Hot Partitions & the Celebrity Problem

You sharded your database perfectly. A hundred partitions, each holding 1% of the keys, each on its own machine. On paper, you can serve a hundred times the load of a single box. Then a pop star posts to her 200-million-follower account, and every read for that one row lands on one partition. That partition is now doing the work of the entire system; the other ninety-nine sit nearly idle. Your average utilization looks fine. The one machine on fire does not care about your average.

This is the hot partition problem, and its most famous instance is the celebrity problem. It is the single most common way a “horizontally scalable” system stops scaling.

Why sharding assumes a uniform world

Partitioning & Sharding buys you throughput by spreading keys across machines. But that bargain rests on a hidden assumption: load is roughly uniform across keys. Real workloads almost never are. They follow a power law — a Zipfian distribution where a tiny fraction of keys attract most of the traffic.

requests
  │ █
  │ █
  │ █ █
  │ █ █ █
  │ █ █ █ █ ▄ ▄ ▁ ▁ ▁ ▁ ▁ ▁ ▁ ▁ ▁ ...
  └────────────────────────────────────
    the "head"          the long tail
   (celebrities)     (everyone else)
____
Exercise task 1: For each statement, say yes or no to whether it agrees with the hot partitions article, and quote the article's deciding words. (a) In the sharded database described, each of the hundred partitions holds 1% of the keys. (b) Real workloads usually spread load evenly across keys. (c) The celebrity problem is called the rarest way a horizontally scalable system stops scaling.
Exercise task 2: Reproduce the hot partitions article word for word between "Partitioning & Sharding" and "of the traffic.", inclusive.

Extracted material:
____
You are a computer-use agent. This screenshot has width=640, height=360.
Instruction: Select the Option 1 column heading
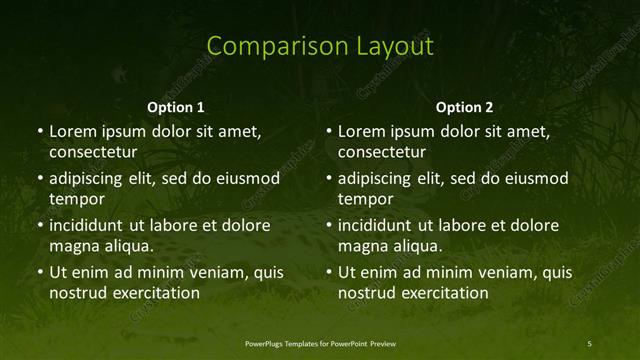point(176,107)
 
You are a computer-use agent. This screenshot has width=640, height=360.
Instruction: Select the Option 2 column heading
point(465,107)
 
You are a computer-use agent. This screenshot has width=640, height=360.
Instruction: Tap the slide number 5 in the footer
point(590,343)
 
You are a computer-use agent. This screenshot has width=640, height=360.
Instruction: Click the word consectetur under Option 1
point(93,152)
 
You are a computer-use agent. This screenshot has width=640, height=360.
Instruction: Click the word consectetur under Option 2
point(382,152)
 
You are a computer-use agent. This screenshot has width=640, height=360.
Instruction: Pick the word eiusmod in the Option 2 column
point(535,179)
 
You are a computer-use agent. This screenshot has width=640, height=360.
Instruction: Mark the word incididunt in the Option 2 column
point(375,225)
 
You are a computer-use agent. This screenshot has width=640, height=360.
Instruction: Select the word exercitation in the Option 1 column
point(156,293)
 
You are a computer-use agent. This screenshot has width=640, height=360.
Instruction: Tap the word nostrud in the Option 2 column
point(368,293)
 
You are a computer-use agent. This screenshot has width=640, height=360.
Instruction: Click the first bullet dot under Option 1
point(39,132)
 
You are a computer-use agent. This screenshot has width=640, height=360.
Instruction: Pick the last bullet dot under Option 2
point(328,272)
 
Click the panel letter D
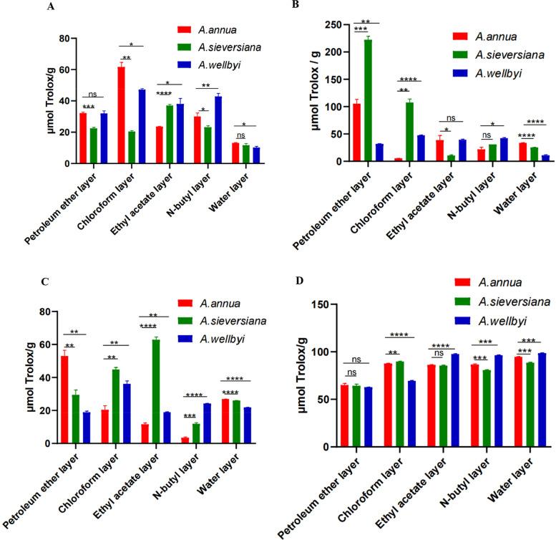coord(331,280)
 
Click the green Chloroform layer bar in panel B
coord(408,132)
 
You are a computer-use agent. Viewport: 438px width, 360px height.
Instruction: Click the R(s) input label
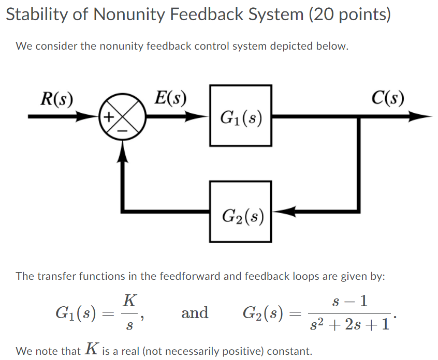[56, 98]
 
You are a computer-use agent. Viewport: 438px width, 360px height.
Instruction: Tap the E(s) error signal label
[171, 98]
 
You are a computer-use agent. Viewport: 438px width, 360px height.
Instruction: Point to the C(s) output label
[388, 98]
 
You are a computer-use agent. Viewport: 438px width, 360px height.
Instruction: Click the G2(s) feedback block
[241, 212]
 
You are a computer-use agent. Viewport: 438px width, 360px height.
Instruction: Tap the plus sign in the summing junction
[109, 117]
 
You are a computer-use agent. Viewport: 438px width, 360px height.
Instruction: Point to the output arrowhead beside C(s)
[422, 117]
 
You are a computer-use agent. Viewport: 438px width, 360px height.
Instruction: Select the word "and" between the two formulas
[195, 313]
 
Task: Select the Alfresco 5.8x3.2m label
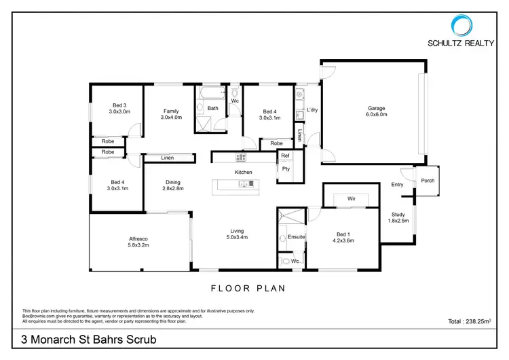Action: coord(139,242)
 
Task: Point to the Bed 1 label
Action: coord(342,237)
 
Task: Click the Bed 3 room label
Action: coord(119,109)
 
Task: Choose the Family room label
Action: coord(170,114)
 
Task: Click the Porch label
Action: coord(428,181)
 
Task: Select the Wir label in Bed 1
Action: coord(352,199)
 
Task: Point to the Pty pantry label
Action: coord(286,169)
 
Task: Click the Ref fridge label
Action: coord(286,156)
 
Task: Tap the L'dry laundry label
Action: coord(313,109)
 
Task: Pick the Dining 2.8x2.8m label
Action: coord(172,185)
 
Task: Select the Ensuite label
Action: coord(297,236)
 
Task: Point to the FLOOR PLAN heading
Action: coord(248,288)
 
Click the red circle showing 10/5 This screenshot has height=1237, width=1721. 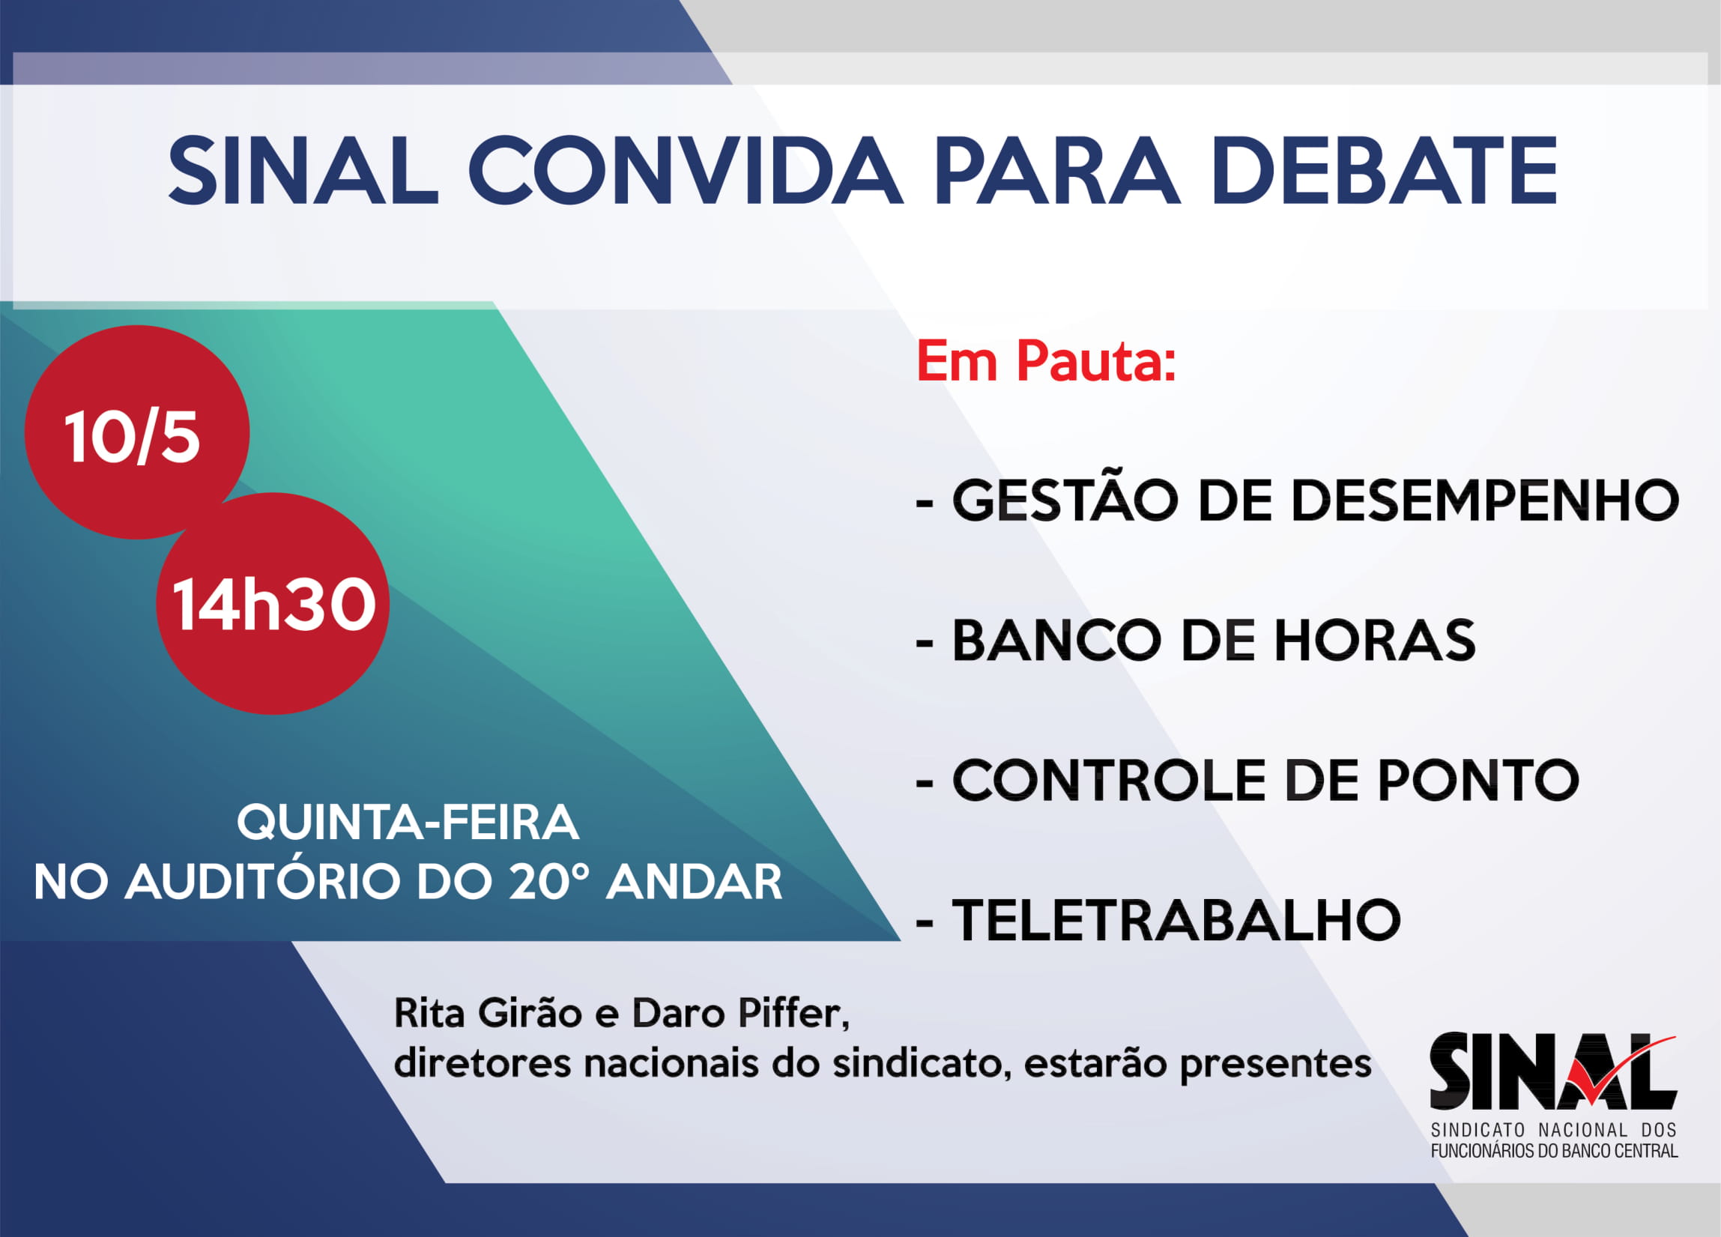[136, 432]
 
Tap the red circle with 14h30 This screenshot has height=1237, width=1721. [273, 603]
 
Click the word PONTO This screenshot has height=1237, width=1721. [1478, 780]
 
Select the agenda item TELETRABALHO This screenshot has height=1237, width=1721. [1176, 921]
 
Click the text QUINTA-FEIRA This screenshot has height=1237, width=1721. [408, 823]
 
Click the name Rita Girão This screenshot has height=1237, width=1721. [488, 1013]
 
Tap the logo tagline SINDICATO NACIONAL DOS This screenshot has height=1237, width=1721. [1553, 1130]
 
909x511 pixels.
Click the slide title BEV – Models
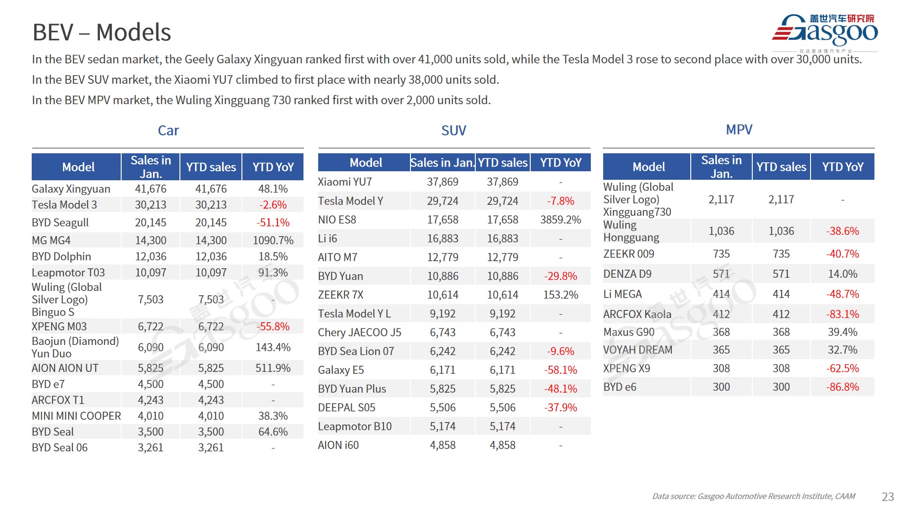click(x=101, y=32)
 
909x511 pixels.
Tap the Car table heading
click(x=168, y=131)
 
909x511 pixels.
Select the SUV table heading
click(x=454, y=131)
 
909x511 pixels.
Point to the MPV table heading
click(x=739, y=130)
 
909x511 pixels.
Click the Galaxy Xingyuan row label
click(x=71, y=189)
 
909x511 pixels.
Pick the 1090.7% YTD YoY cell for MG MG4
click(x=273, y=240)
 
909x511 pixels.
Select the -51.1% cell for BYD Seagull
click(x=273, y=222)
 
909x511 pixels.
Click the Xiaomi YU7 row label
click(x=345, y=182)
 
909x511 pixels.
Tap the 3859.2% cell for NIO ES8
click(x=561, y=220)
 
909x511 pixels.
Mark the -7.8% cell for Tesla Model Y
click(x=561, y=201)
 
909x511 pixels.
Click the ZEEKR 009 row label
click(x=628, y=254)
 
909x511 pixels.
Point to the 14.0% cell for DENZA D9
click(x=842, y=274)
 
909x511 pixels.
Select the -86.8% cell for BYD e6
click(x=842, y=387)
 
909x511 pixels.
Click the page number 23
click(x=888, y=496)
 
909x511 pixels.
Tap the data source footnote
click(x=753, y=496)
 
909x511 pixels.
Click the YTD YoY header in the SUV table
click(x=561, y=163)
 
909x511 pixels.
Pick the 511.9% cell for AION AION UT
click(x=273, y=368)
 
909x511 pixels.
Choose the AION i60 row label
click(x=338, y=445)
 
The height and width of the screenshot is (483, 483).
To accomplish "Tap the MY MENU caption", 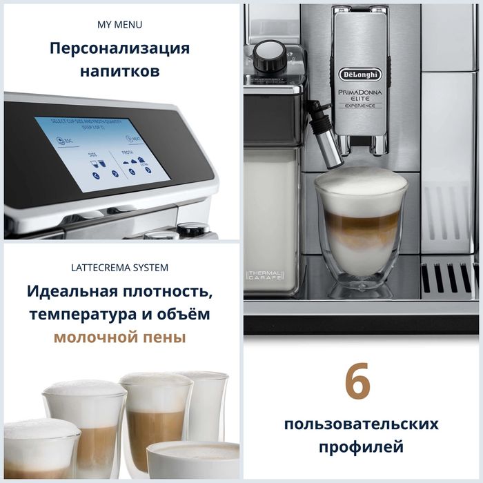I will (120, 25).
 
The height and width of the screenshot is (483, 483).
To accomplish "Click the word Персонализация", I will (120, 49).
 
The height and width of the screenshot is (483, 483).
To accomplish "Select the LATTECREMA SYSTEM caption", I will (120, 267).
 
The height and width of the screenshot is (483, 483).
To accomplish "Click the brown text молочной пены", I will (120, 338).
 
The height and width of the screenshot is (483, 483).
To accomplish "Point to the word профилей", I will (361, 447).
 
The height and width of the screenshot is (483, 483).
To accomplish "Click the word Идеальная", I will (72, 290).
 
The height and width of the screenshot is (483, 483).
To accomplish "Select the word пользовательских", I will (361, 424).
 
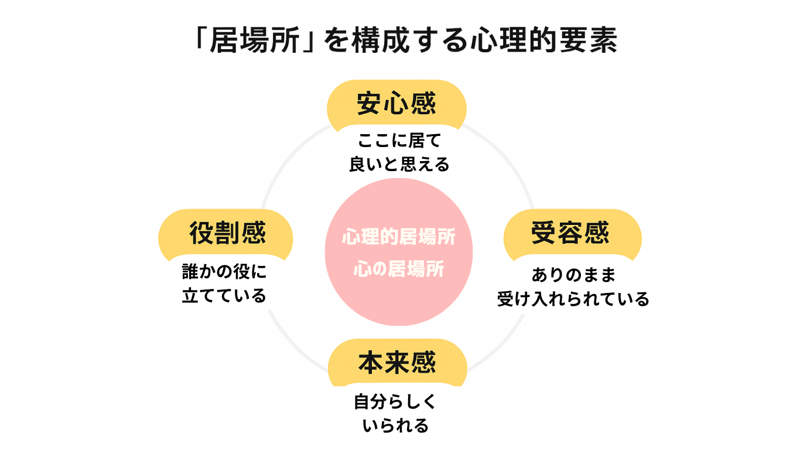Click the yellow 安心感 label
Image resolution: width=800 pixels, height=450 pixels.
tap(396, 105)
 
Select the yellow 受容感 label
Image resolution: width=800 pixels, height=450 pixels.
tap(570, 233)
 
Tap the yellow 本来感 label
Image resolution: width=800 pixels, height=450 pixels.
tap(397, 363)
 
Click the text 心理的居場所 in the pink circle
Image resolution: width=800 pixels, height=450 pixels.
tap(398, 238)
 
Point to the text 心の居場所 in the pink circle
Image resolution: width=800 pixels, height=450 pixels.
tap(398, 270)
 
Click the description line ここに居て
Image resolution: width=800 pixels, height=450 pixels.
tap(399, 141)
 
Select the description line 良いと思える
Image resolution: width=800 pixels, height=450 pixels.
tap(399, 165)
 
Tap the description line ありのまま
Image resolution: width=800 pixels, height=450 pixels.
tap(573, 275)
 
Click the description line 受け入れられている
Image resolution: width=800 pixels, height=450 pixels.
tap(573, 299)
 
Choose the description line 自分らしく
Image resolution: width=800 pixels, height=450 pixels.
tap(395, 403)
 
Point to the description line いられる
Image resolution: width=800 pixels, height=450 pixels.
tap(396, 426)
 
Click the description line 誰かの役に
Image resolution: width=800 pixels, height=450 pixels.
tap(224, 271)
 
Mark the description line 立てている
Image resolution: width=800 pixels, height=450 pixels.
tap(224, 296)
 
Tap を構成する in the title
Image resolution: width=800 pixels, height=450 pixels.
tap(396, 43)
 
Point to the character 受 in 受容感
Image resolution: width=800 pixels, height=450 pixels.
tap(544, 233)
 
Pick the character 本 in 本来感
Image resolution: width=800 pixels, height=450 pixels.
tap(371, 363)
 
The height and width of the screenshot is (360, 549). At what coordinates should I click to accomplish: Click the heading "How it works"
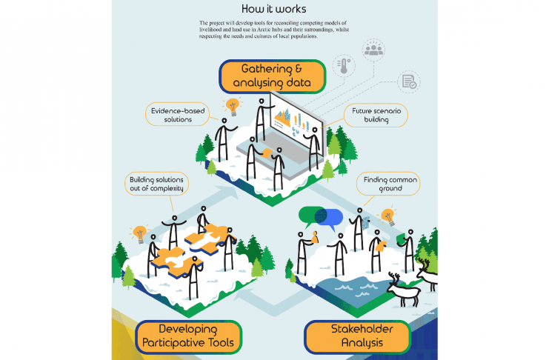273,9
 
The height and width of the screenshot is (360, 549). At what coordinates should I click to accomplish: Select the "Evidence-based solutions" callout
172,115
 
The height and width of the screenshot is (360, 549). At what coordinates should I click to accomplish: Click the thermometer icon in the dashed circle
342,67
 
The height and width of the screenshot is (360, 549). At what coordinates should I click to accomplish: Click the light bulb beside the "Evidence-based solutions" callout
233,106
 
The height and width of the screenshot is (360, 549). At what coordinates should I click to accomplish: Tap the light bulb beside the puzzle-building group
138,234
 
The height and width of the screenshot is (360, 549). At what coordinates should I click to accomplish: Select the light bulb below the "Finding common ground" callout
387,218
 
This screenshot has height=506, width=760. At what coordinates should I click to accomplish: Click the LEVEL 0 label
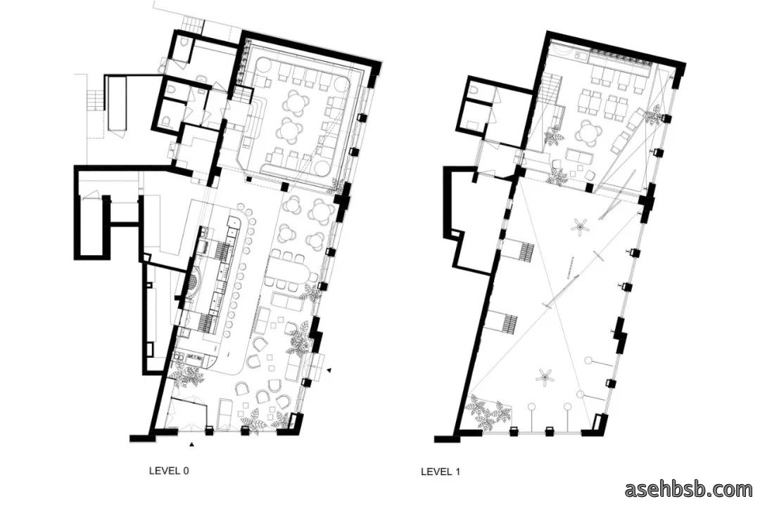[169, 470]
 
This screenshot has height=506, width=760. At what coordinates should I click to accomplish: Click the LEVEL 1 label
[440, 471]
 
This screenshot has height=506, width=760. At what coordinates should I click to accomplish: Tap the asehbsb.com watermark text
[688, 489]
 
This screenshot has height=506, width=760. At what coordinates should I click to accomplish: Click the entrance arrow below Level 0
[192, 443]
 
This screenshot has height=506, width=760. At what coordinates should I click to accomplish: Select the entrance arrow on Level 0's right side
[329, 370]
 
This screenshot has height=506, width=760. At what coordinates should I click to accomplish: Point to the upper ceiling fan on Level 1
[580, 226]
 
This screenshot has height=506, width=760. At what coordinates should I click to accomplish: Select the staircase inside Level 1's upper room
[550, 89]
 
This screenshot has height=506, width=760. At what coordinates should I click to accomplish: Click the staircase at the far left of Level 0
[95, 100]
____
Expected answer 1:
(a) Yes: "A hundred partitions, each holding 1% of the keys"
(b) No: "Real workloads almost never are."
(c) No: "It is the single most common way a “horizontally scalable” system stops scaling."

Expected answer 2:
Partitioning & Sharding buys you throughput by spreading keys across machines. But that bargain rests on a hidden assumption: load is roughly uniform across keys. Real workloads almost never are. They follow a power law — a Zipfian distribution where a tiny fraction of keys attract most of the traffic.